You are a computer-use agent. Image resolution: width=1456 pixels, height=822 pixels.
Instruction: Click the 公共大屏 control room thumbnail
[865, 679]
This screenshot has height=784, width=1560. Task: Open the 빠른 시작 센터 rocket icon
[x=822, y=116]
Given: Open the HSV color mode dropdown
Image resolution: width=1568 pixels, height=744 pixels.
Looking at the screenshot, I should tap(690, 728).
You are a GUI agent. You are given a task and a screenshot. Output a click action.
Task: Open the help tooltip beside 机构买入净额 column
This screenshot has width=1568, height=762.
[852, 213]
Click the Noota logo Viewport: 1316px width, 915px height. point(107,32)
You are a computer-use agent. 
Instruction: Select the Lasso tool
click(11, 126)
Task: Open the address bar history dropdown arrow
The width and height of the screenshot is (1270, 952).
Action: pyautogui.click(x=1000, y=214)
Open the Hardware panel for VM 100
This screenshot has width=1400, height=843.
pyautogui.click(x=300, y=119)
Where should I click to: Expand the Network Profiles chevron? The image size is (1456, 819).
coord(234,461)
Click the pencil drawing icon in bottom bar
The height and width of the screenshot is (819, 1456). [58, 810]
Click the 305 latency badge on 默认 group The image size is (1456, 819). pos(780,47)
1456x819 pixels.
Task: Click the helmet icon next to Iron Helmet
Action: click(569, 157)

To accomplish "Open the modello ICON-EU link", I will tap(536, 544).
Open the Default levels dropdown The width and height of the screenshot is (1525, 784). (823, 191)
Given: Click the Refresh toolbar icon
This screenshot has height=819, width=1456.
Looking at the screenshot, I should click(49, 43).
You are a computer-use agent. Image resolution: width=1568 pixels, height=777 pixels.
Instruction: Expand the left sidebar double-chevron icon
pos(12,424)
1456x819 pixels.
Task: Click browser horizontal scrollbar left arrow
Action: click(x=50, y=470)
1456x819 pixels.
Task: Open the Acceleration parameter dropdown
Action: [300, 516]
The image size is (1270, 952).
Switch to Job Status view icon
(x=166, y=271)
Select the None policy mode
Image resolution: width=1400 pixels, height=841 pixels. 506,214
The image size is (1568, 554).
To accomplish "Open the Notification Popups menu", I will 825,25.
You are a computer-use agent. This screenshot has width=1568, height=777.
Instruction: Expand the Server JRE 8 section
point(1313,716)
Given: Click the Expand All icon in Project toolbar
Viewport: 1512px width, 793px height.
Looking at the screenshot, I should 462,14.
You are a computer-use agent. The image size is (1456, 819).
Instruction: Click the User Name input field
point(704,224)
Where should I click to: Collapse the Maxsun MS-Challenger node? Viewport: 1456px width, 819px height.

# # # # # # #

From the data above, copy each line that has the string "toolbar".

Given: Click the Refresh toolbar icon
Given: Click the Expand All icon in Project toolbar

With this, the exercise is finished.